** EXTRACTED RECORDS follows **
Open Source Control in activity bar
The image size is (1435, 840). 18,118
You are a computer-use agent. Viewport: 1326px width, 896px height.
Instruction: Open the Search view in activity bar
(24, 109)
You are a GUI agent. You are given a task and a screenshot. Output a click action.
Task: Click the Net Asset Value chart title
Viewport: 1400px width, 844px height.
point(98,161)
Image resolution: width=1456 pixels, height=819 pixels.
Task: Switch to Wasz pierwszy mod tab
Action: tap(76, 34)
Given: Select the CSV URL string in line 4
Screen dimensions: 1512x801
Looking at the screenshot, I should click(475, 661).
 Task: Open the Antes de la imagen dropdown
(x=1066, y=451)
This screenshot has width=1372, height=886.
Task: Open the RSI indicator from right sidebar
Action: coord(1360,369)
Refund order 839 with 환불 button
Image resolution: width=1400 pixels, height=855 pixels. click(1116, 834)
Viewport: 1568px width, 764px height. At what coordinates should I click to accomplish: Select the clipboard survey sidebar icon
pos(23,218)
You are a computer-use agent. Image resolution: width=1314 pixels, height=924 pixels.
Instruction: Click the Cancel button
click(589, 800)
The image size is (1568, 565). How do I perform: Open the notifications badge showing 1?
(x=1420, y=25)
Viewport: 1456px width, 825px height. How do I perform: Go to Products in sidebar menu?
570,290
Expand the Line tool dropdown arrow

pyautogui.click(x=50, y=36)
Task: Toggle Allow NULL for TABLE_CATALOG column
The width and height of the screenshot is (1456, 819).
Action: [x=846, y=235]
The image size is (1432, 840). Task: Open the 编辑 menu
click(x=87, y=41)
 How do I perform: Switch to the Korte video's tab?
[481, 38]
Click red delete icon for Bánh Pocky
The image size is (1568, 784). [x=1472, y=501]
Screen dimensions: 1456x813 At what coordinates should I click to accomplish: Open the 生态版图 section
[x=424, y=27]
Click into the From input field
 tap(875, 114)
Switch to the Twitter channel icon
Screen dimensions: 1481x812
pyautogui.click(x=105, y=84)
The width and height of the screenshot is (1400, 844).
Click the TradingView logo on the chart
** End of EXTRACTED RECORDS **
YOUR GOAL ▸ A faithful copy of the lines from the line containing "The image size is (1432, 840)." to the end of the data should be set down, both ends included, and nothing more.

ANSWER TO THIS EXERCISE ▸
The image size is (1432, 840). Task: Open the 编辑 menu
click(x=87, y=41)
 How do I perform: Switch to the Korte video's tab?
[481, 38]
Click red delete icon for Bánh Pocky
The image size is (1568, 784). [x=1472, y=501]
Screen dimensions: 1456x813 At what coordinates should I click to accomplish: Open the 生态版图 section
[x=424, y=27]
Click into the From input field
 tap(875, 114)
Switch to the Twitter channel icon
Screen dimensions: 1481x812
pyautogui.click(x=105, y=84)
The width and height of the screenshot is (1400, 844).
Click the TradingView logo on the chart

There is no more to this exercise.